On June 7, an emotional Adriano Moraes said that Crimber’s career was over and that he was officially retired from the sport. Crimber said he and his wife considered moving back to Brazil, but instead they elected to try to make things work here.
“I don’t treat anyone bad because I’m going through tough times,” he said. “Through all that, I’m still the same person. Through all that, I never gave up, because I could have just sat home and just said I ain’t going to do nothing.”
Instead he took a series of odd jobs.
Crimber has never been one to shy away from hard work. He cleaned stalls for ranchers and spent 12 to 15 hours a day breaking colts for $20 a horse, often starting as early as 5:30 a.m. and working until well after dark.
He said there have been days when he’s had as little as $100 in his bank account and bills on the way, but “the Lord provides every time.”
He willed his way through the recovery period as he hoped and prayed for a time when he could once again pursue the career he was not yet ready to put behind him.
“My mind is really strong,” Crimber said, “When I set something to it I can get it done if I want to.”
Last year, PBR Livestock Director Cody Lambert encouraged Crimber to participate in a judging seminar. Afterward, Senior Vice President of Competition Jay Daugherty began scheduling him to work various events as a judge.
For Crimber, it was another option brought on by hard work.
“I just did what I was supposed to do,” he said of the past two years. “A lot of people don’t do that, and that’s when they just get kind of disappointed.
“If people can see what I’ve been through, stay on their feet with their head up and do whatever they need to do to continue living … It’s not embarrassing, because I didn’t feel embarrassed at all to go back to work and do whatever. I’ve never been afraid of working and never will. What we have here is really great, just blessed to be here.
“Sometimes you whine about a little broken neck or something like that, and if you look back, there’s always going to be somebody worse,” he continued. “That’s what I learned. Every time I thought my situation was bad, I try to look behind me, and there’s always somebody else worse than me.”
One love
Friday night at the Honda Center in Anaheim, Crimber will compete at a BFTS event for the first time since 2008.
He had hoped to share the moment with 5-year-old Joao, who’s already won five buckles at various mutton bustin’ competitions. But money’s tight, so the family will watch on television, instead.
Johnny wasn’t yet 3 when Crimber last competed at a televised event . He has no memory of his dad’s career.

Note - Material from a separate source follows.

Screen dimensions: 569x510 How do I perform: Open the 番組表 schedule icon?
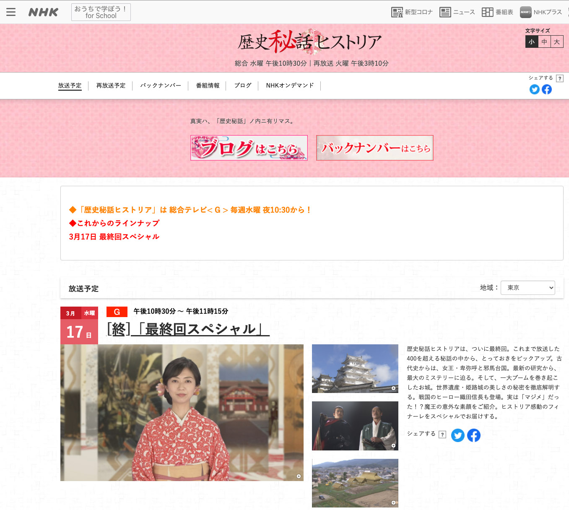pyautogui.click(x=497, y=12)
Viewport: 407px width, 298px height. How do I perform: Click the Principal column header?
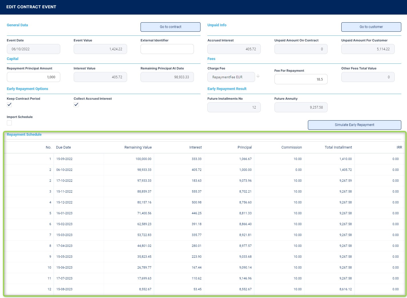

“I told him I was one of them and now he knows,” said Crimber, who added that Johnny almost cried at thought of his dad being a famous bull rider. “It’s pretty cool. It’s unbelievable. It’s something I cannot really describe.
“He loves me and he doesn’t want anything back except love. You can see him try to get inspired by me. Whatever I do he wants to be like. It’s really emotional.”
“Bull riding is my life,” he said. “Jesus is first, my wife, two kids, and then bull riding. It’s what I am.
“It feels like He brought my life back.”